Databricks

Michael42 · ‎11-11-2022

Input Data:

One batch load of a daily dataset, roughly 10 million items a day of transactions.
Another daily batch load of roughly the same size.
Each row in one dataset should have a corresponding row in the other dataset.

Problem to solve:

The problem is to identify which rows in each dataset that are related.
This is a matching problem that could be describe as a series of one-to-one inner joins between the two datasets.
Join columns are always account/date/and amount.
However there are also varying matching rules, on additional columns of each dataset, that need to be explored if multiple rows are found to match up on either side after applying the basic rule above. For example, when multiple rows on each side have the same account and date, but that have amount values that are very common.
In addition, sometimes a matching item from one dataset on any given day may not arrive in the other dataset until the following day, or perhaps even several days later.

Output:

Matched rows: Once a unique set of one-to-one matches are found, they can be offloaded to a result set of matched rows.
Unmatched rows: remaining unmatched rows from either side should be added to tomorrow's dataset for subsequent matching on a later day.

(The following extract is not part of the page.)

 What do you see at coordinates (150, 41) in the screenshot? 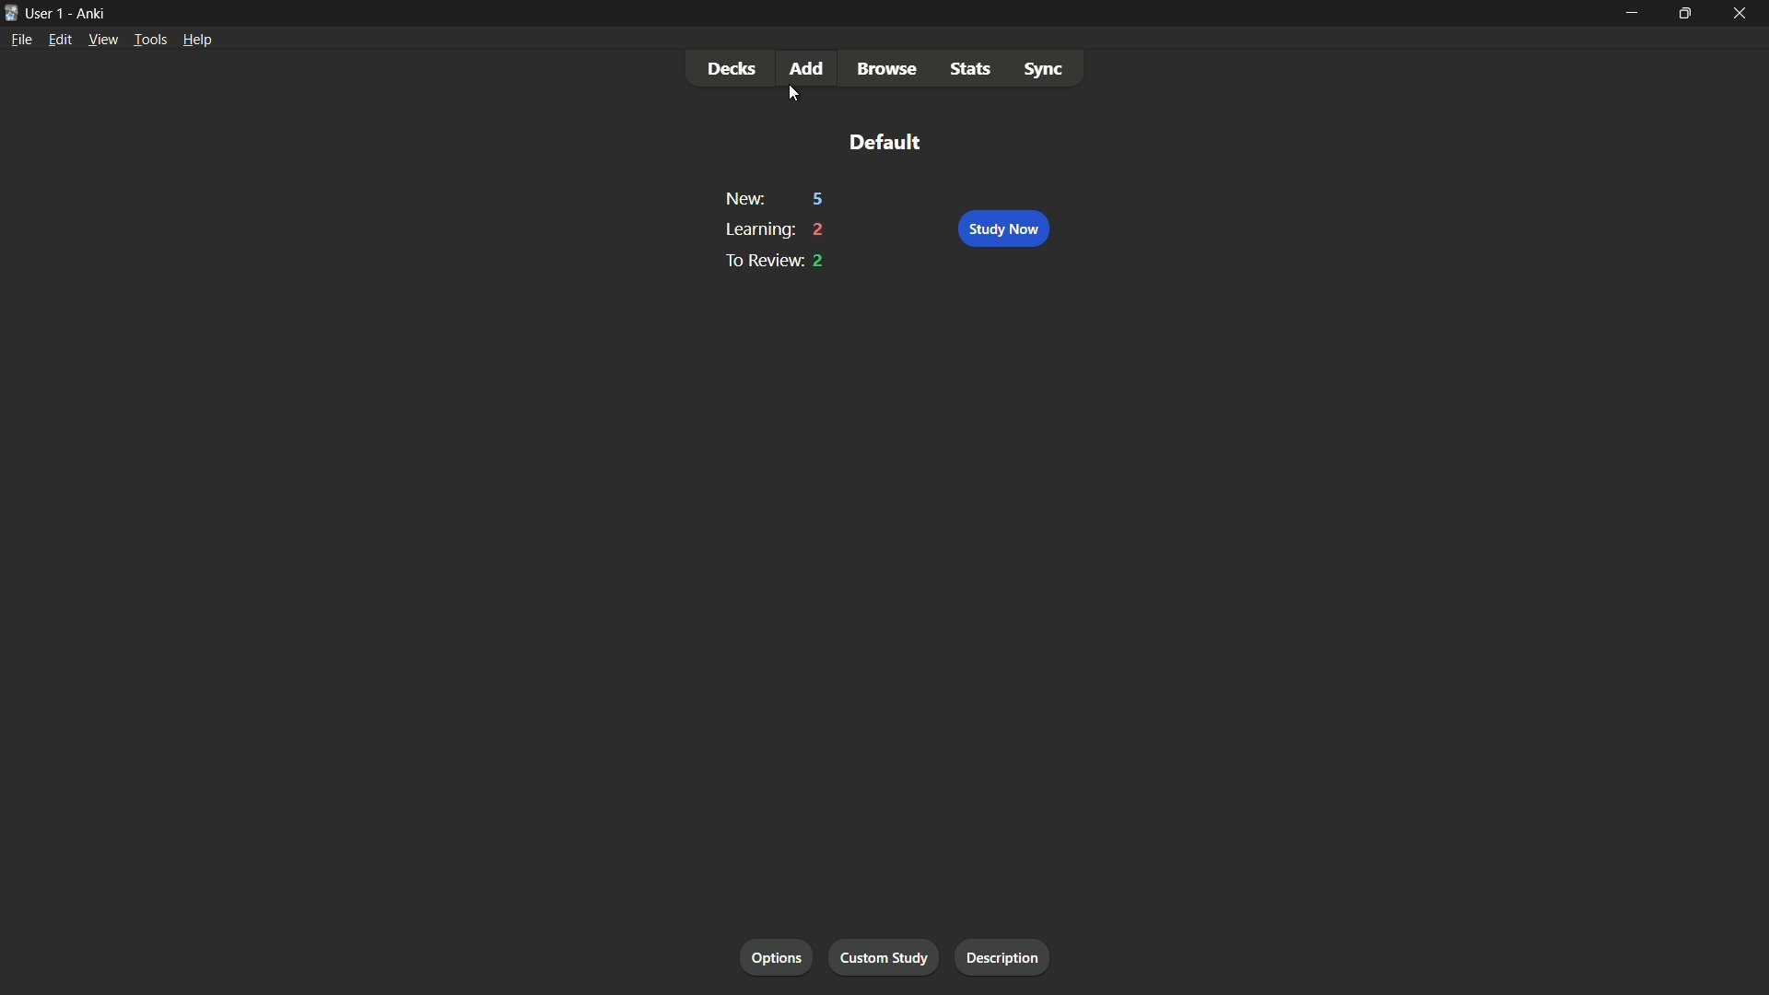
I see `tools menu` at bounding box center [150, 41].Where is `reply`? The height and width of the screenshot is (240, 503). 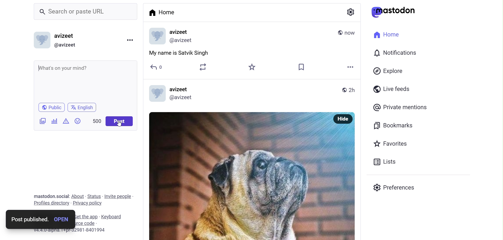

Curious about what techniques someone might use to go about solving this using databricks.

I am new to databricks, having only recently received a data engineering associates cert.

There are additional nuances to the problem I can get into if the discussion proceeds further. Apologies if this discussion seems inappropriate for this forum.

Lennart · ‎11-13-2022

I've dealt with something similar in the past.

There was an order system that had order items that was supposed to be matched up against corresponding products in another system that acted as a master and handled invoicing.

As for unqiue considerations for doing this with databricks, maybe see if you can get the rows that needs to be joined unto the same worker so you can avoid shuffeling after the initial read?

Another thing to watch out for with this kind of problem is if you have rules where you have multiple candidates for matching, but where what gets matched depends on if a record is already matched.

In that case you may have some kind of reccursive problem on your hand, that can keep producing additonal matches when you run the same operation multiple times on the same dataset.

As for how to deal with this, atleast try to give all the rows unique keys to reduce the complexitiy of the queries/cognetive overhead when trying to deal with the business rules.

Also consider making a link/junction table and store the matched key pairs with useful metadata like timestamp, matching rule used etc. Keys missing from that table would automatically be elligible for future matching and it can be used to join the tables back together again in other contexts without reproducing the logic.